---
title: "Notification Routing Agent: Intelligent Alert Triage and Delivery Channel Selection"
description: "Build an AI agent that classifies incoming alerts by urgency and type, selects the optimal delivery channel for each notification, bundles related alerts to reduce noise, and ensures critical issues reach the right people immediately."
canonical: https://callsphere.ai/blog/notification-routing-agent-intelligent-alert-triage-delivery
category: "Learn Agentic AI"
tags: ["Notification Routing", "AI Agents", "Alert Triage", "Workflow Automation", "Python", "DevOps"]
author: "CallSphere Team"
published: 2026-03-17T00:00:00.000Z
updated: 2026-05-06T01:02:43.751Z
---

# Notification Routing Agent: Intelligent Alert Triage and Delivery Channel Selection

> Build an AI agent that classifies incoming alerts by urgency and type, selects the optimal delivery channel for each notification, bundles related alerts to reduce noise, and ensures critical issues reach the right people immediately.

## Alert Fatigue Is a Real Problem

Modern systems generate an overwhelming volume of notifications.

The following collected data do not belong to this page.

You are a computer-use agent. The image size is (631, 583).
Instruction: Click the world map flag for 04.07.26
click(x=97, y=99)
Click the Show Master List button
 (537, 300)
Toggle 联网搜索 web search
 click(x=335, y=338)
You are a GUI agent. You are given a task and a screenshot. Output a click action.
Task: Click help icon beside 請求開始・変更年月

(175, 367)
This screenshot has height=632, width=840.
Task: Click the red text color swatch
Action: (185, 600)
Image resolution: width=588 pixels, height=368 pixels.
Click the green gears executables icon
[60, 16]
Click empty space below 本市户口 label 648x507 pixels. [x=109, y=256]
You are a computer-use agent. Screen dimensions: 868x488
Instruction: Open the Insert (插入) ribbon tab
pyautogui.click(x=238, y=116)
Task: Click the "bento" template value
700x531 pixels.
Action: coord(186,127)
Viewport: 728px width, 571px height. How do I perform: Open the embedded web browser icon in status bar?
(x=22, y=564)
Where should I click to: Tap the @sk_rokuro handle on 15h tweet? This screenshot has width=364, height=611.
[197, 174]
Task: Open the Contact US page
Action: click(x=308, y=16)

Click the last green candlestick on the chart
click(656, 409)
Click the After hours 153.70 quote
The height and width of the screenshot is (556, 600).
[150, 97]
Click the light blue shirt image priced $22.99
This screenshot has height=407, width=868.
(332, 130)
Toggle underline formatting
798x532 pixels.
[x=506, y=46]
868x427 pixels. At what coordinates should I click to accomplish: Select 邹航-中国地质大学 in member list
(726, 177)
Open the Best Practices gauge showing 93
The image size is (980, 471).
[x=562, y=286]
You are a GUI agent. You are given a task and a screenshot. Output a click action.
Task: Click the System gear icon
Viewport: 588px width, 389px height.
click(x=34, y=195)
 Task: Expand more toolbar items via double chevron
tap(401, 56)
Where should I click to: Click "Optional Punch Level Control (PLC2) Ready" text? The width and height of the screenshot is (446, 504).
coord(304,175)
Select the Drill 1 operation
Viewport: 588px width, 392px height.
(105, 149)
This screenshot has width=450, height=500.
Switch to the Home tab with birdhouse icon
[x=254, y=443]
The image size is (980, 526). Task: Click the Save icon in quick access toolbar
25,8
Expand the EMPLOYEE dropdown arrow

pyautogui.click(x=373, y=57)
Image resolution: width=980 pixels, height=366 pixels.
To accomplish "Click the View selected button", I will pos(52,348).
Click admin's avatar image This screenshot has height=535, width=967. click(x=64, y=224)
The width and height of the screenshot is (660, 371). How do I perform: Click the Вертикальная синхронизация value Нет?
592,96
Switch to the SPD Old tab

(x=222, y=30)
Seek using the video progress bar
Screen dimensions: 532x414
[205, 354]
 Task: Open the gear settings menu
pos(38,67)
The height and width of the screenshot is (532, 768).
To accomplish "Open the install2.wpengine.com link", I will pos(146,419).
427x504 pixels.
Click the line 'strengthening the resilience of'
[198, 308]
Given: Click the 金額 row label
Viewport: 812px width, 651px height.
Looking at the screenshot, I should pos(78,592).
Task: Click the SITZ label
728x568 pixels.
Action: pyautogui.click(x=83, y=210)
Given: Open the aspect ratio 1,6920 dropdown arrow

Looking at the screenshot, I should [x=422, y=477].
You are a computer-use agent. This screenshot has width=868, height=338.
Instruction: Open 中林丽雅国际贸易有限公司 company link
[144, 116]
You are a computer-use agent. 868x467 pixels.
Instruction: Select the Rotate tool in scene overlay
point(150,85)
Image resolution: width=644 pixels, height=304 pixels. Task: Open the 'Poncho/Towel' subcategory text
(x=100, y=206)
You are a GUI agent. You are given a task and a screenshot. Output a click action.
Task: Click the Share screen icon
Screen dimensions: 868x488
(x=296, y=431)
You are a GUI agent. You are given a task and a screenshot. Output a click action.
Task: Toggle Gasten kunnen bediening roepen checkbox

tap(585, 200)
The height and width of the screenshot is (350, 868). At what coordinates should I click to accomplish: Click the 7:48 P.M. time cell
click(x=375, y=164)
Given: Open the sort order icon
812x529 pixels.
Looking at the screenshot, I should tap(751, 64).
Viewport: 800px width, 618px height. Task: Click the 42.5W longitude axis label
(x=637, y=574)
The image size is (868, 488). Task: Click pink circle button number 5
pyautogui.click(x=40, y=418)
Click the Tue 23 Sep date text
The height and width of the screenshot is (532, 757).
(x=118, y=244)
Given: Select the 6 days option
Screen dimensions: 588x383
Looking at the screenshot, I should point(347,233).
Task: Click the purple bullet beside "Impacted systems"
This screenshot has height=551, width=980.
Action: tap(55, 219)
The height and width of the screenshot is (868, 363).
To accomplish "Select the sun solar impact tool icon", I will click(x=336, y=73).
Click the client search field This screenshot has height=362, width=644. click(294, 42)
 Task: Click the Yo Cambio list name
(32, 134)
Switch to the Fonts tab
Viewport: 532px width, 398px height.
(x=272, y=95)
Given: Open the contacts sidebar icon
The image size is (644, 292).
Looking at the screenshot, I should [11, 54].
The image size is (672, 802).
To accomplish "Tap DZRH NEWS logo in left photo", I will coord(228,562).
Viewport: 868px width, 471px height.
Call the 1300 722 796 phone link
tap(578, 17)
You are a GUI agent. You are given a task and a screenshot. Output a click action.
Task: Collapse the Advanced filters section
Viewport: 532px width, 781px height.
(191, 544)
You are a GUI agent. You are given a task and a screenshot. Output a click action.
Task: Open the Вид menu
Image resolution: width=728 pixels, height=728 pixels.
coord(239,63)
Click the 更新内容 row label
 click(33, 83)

Monitoring tools fire alerts, CI/CD pipelines report failures, customer support tickets arrive, security scanners flag vulnerabilities, and business dashboards trigger threshold warnings. When everything buzzes, nothing stands out. Alert fatigue leads to missed critical issues because the important signals are buried under noise.

A notification routing agent solves this by classifying each alert, determining its true urgency, selecting the right delivery channel, and bundling related alerts to reduce interruption volume.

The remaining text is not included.